The styles of songs range too widely to be the ‘product’ of a single band. They’re catchy, but not all that memorable, except for the three tracks which make this CD worth keeping, one from the album, one from the bonus tracks and one from the bonus bonus tracks. Extracting these tracks and playing them together is a clear reminder that this is session work, for the lead vocals differ significantly from track to track.
But ‘Wait till Tomorrow’ is that perfect piece of cleancut pop, light, airy, with the most gorgeous, yearning chorus, all love from that time when holding hands is still a major breakthrough, all love lost but there to be recovered, given time: wait till tomorrow/we’ll find each other again/just wait till tomorrow/tomorrow we will learn to love again.
‘I enjoy being a boy (in love with you)’ (which was only ever given away with Kellogg’s box-tops) is a slice of psychedelia, with gravelly vocals and fantastic imagery and is one of the few songs ever to use the word ‘mellifluous’ in its lyrics.
And ‘I was the very first kid on my block’ is again a piece of pure pop, guitar based, a song on the edge of maturity as its narrator relates how he was the very first kid on his block to fall in love, with a girl who used him for fun, manipulating him without thought for his feelings.

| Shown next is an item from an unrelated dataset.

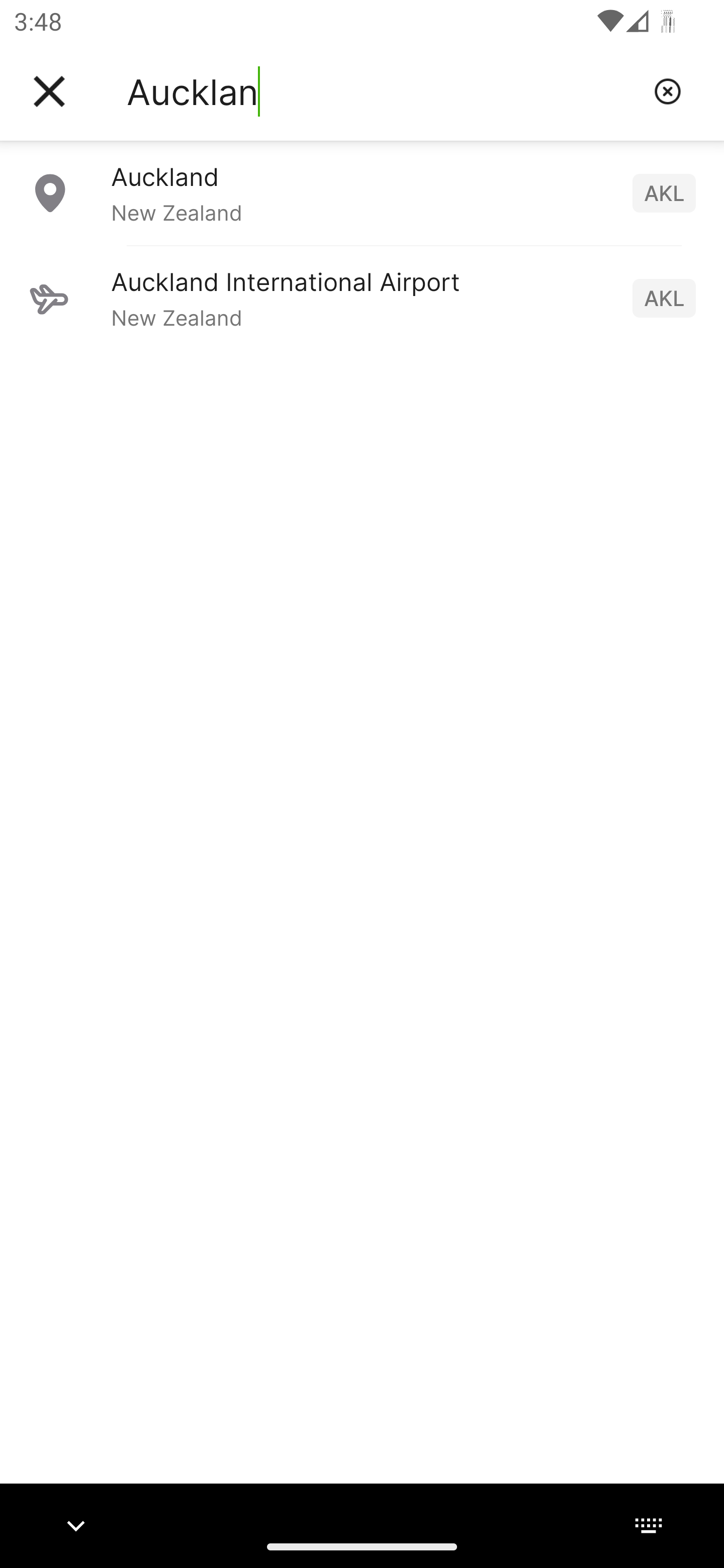
Aucklan (382, 91)
Auckland New Zealand AKL (362, 192)
Auckland International Airport New Zealand AKL (362, 297)
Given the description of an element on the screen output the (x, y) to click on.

The song is his rueful acceptance of his experience, his dealing with the hurt and emerging strong, yet not unchanged: ‘I’ll forget about her in a while and then/I’ll be the very last kid on my block to fall in love again’.
I could easily rip those tracks, add them to a CD of my own making, but I like to hear them in their context. The golden age of children’s TV is between 12 and 13, and these were the only unmediated pop music I heard in a household where my parents hated the sound of it. This CD allows it to still be there.